Winter Blog Backlog: Recent Progress

2021-11-30

This blog is again falling behind the code, so I'm writing "backlog" posts to catch up. For example, I wrote two popular posts in this style during the summer:

The purpose of these posts is to maintain continuity and skip the detail. They mainly have bullet points and links, including #zulip-links and #comments.

If you want to read more about a topic, let me know in the comments!

Table of Contents

Release 0.9.5 - Oil Syntax Is "Complete"

Commands Accept Typed Arguments in Parens

Block Arguments Are Now A Special Case

Oil as a Foundation for DSLs

Other Changes

Release 0.9.3 - Extended Globs and Nix

How OSH is Designed / Why OSH Isn't Bash

How OSH is Implemented: Process, Tools, and Techniques

Summary

Appendix: What to Work On Next

#oil-dev > TODO Next (Zulip)

#oil-discuss > Brainstorming: Expanding the Project (Zulip)

This first backlog post sketches recent progress and releases, and is more detailed.
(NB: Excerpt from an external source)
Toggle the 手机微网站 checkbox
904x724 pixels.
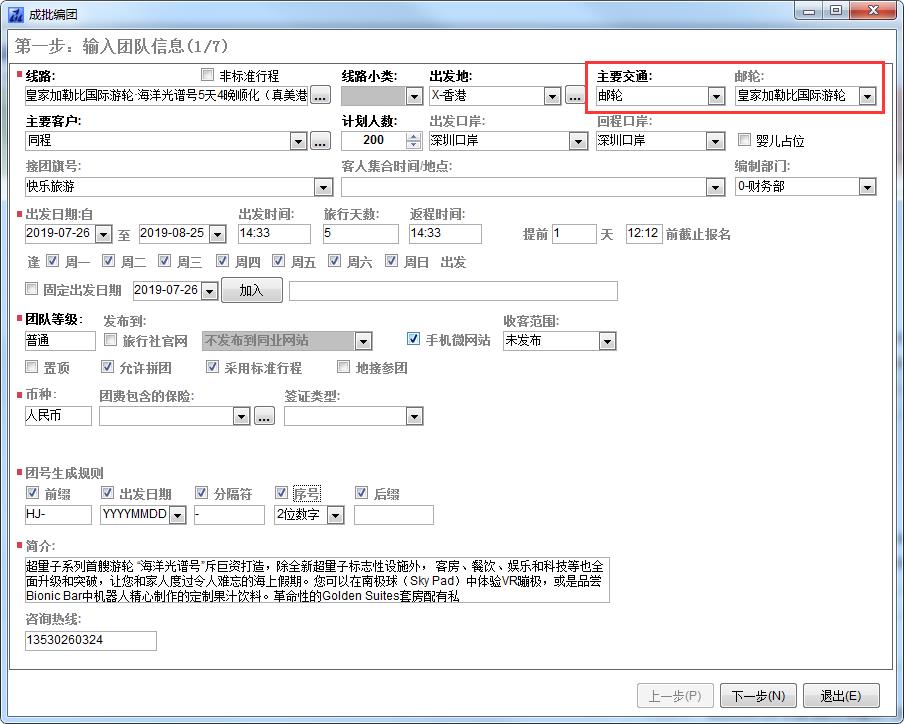pos(414,340)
For context, the last release was Oil 0.9.4 - User Feedback, less than 2 weeks ago.

Release 0.9.5 - Oil Syntax Is "Complete"

I made a release on Sunday that resolved a major design question in the syntax of the Oil language.

This change was motivated by a wart in A Tour of the Oil Language, and by the desire to filter tables with expressions like ls --qtt | where (size > 10).
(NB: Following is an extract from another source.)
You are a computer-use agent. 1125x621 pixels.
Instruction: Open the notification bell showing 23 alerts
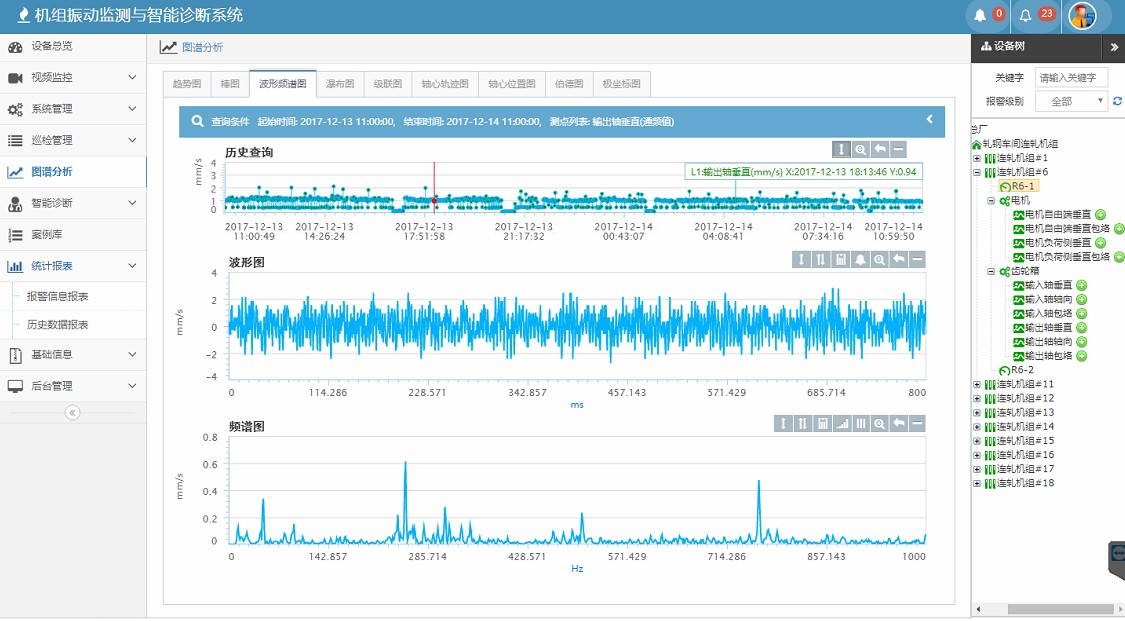tap(1026, 15)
Commands Accept Typed Arguments in Parens

For example:

$ const obj = {name: 'bob', age: 42}

# pass typed arg 'obj' to 'json' builtin
$ json write (obj)  
{
  "name": "bob",
  "age": 42
}

Everything in parens is parsed in expression mode, so you can also write it inline:

$ json write ({name: 'bob', age: 42})

Perhaps surprisingly, this syntax is backward compatible with shell, so it's available in both bin/osh and bin/oil.

It was tricky to parse this without conflicting with shell functions, but I found a clean way to do it: by adding another lexer mode for lookahead.

And I now consider Oil's syntax "complete"! It's tricky to design a clean language that's also an upgrade from shell, but our parsing model has made it possible. The subtitle for this release should be The Triumph of Lexer Modes!

(While Oil's syntax is complete, we still need to rewrite the evaluator to avoiding "metacircularity", so it can be translated to C++ without the Python interpreter.)

Block Arguments Are Now A Special Case

Recall that Oil also enhances commands to take blocks:

cd /tmp {
  echo $PWD
}

Commands can now take both typed args and blocks:

when (size > 10) {
  echo $name
}  # these three lines are a single command!

That is, this hypothetical when command takes 2 typed arguments:

A lazily evaluated expression size > 10
A lazily evaluated block echo $name

But the block syntax is now just syntactic sugar for a trailing typed argument. It could also be written (awkwardly) like this:

const myexpr = ^[size > 10]  # unevaluated expression
const myblock = ^(echo $name)  # unevaluated block
when (myexpr, myblock)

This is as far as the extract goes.